The Bourne Legacy offers a clue that there is a transition in the works, as this latest film in the popular Bourne series moves on from the character of Jason Bourne, and introduces us to another similar operative. Because as it turns out, there are/were a whole lot of guys (and ladies) like Bourne. This film runs concurrent with the end ofThe Bourne Ultimatum as the Treadstone project is quickly unraveling, and the stealth parties behind it quickly try to bury both that project and all the others like it. And yes, there were other projects.
Enter Alex Cross. Cross (Jeremy Renner) is a Bourne-like agent who gets caught in the middle of the government's attempt to extinguish all  agents like him. After narrowly escaping elimination and trying to uncover answers about what's going on, he teams up with Marta (Rachel Weisz), a medical lead the government had assigned to his program; she is also on the run. It turns out that medicine is incredibly important to Alex's agent strain, as it both keeps him in a heightened physical and mental state, and also regularly expires; something that keeps him dependent on the program for re-up doses. And so it's now the two of them against the world and they're running out of time. Cue action.

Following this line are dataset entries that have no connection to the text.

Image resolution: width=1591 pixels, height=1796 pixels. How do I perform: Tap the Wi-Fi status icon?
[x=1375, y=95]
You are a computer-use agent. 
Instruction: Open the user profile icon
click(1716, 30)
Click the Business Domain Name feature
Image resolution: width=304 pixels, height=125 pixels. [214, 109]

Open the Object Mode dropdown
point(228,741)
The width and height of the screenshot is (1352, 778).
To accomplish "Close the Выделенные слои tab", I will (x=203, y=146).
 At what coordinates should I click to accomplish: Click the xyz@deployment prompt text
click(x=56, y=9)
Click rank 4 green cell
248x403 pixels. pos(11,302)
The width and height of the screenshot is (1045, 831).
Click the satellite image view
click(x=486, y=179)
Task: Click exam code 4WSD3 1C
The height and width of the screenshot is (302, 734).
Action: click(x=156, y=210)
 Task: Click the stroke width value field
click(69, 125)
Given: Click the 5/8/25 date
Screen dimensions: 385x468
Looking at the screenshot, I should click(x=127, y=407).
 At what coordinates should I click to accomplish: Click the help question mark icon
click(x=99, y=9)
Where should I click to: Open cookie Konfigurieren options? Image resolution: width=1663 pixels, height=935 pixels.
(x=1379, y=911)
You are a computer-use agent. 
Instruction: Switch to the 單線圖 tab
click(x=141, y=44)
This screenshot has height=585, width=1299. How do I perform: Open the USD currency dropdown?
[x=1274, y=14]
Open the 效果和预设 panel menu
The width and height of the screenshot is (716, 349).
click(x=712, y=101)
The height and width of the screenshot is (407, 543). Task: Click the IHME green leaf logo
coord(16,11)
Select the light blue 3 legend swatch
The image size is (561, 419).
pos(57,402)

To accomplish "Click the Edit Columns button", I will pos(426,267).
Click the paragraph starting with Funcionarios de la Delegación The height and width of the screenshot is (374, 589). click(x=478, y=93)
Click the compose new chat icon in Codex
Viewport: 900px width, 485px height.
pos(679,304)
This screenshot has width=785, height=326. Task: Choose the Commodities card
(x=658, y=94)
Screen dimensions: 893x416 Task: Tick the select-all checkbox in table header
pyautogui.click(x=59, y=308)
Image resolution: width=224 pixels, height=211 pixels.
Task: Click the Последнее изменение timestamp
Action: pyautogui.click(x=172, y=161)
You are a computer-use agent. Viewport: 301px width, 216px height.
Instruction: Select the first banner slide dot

The challenge of this film is that it has to incorporate old story lines while launching new ones. Jason Bourne must be referenced but quickly discarded to make way for Alex Cross, so we end up with a lot of cross-exposition. And that's the main thing that weighs this movie down.There are a ton of behind-the-scenes government meetings where all the higher-ups sit around and talk ad nauseum about how to save their hides, catch others up on why everything's going to hell, and why we must - simply must - bring these agents down now! And when we finally get back to scenes with Alex and Marta, they spend half their time talking about the need to get his drugs and the medical explanations behind what they do.


 It's a whole lot of talking that severely slows the pace of the film. The writers came up with a good idea, and some very Bourne-ish plot twists, but in the execution of it, everything seems to get caught up in committee as we sit around and watch people sitting around.